Text passage:
-------------------------

Thinking about Risk:
Taking or Avoiding Risks is a C-Suite Imperative!
“…risk is a reality and you have to think about how to
position the organization to take advantage of the opportunities,” says Peter
Zaffino, CEO of Marsh, LLC, on the front page of The Wall Street Journal’s May
31, 2016, “C-Suite Strategies” section.
Mr. Zaffino is also quoted as saying that “Risk isn’t a negative.” While taking risks can absolutely be a
positive—a business imperative, actually—it can also be a negative. Most importantly, risk should be considered
strategically and tactically, and absolutely in the context of the enterprise
taking the risks.
The International Standards Organization’s treatise on risk
management defines risk as the “effect
of uncertainty on objectives,” specifying that an “effect is a deviation from
the expected” and that an effect can be positive or negative. [ISO 31000:2009] Positive
or negative… the positive outcomes from risk taking include corporate
growth and profit. The negative outcomes
include product failure, financial loss, and reputational damage. The former are desirable, the latter to be avoided.
In two upcoming programs that are open to the public, the
Manhattanville School of Business Institute for Managing Risk will host
industry experts, risk managers, business and nonprofit leaders as they explore
these challenges, consider how to embrace risk awareness, pursue “up-side”
risks, and mitigate “down-side” risks.
Register now, so you can attend:
June 7, 5:30 p.m. – Managing
Risk in an Age of Uncertainty, co-sponsored with PRMIA
June 15, 8:00 a.m. – Preparing for the
Unknown: Managing Risk in Nonprofit
Organizations, co-sponsored with the Manhattanville Nonprofit Management
program.
Think about it: an
enterprise—whether for-profit or not-for-profit”—that does not take risks is
soon out of business. A nonprofit that
provides health services for the elderly, for example, needs to rent or buy
clinic space, hire medical practitioners, establish a record keeping system,
among other things all before opening its doors. Each step carries risks, as well as the
overall risk that no clients will appear.
Alternatively, there is also the risk that too many clients will request
services and the facility will be overwhelmed, the staff driven to
exhaustion. Similarly, a for-profit
company launching a new service or product faces an array of risks, ranging
from the operational (production, distribution, post-sales support) through
legal (copyrights and patents), financial (funding development, product
pricing), and corporate (staff support through HR, accounting, IT,
facilities).
Importantly, strategically, ISO 31000 calls on each
enterprise to decide for itself which risks it wants to take and which risks it
wants to avoid. If the nonprofit does not take the risk of
opening its clinic, why should it survive?
If a company does not take risks to develop, produce, promote its
products, why should stockholders invest in it?
Conversely, of course, unconsidered risks can delay or destroy either
endeavor. Thus, the challenge, the
imperative, is to be “risk aware.”
Rather than being risk averse, an enterprise needs to consider and
manage its risks. This isn’t willy-nilly
taking risks on new things, but neither is it knee-jerk risk avoidance.

-------------------------

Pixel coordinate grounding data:
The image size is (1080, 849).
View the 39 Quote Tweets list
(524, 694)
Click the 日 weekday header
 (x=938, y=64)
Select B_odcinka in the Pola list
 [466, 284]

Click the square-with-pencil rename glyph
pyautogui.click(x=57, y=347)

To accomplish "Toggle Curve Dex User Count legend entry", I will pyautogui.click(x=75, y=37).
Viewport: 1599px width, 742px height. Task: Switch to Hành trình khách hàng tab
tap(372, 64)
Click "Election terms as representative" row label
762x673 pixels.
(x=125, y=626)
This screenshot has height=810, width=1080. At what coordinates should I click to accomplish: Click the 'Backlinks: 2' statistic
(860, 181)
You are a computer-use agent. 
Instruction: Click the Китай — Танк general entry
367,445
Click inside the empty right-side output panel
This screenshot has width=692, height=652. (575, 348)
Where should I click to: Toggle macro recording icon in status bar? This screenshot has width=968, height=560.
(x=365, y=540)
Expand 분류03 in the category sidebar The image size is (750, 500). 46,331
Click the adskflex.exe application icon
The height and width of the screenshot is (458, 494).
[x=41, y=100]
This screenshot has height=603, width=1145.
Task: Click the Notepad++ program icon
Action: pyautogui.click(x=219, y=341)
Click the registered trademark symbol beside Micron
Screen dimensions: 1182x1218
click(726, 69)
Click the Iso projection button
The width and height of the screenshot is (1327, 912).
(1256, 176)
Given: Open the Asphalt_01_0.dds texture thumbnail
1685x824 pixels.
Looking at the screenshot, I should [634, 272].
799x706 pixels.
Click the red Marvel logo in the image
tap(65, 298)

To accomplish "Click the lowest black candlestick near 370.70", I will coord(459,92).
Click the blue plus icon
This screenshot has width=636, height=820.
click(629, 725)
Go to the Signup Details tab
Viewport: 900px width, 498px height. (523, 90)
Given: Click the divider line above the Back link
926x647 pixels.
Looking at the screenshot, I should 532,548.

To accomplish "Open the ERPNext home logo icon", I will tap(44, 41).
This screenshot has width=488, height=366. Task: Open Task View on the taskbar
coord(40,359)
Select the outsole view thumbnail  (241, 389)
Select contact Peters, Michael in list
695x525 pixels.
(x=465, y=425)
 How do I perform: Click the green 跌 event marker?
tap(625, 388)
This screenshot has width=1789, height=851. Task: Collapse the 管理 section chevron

-------------------------

What to produce:
Answer these questions using the article on risk above.
(a) How does the ISO treatise on risk management define risk?
(b) On what date and at what time is the program on managing risk in nonprofit organizations held?
(c) Which organization co-sponsors the June 7 program?

Exercise answer:
(a) It defines risk as the "effect of uncertainty on objectives."
(b) June 15 at 8:00 a.m.
(c) PRMIA.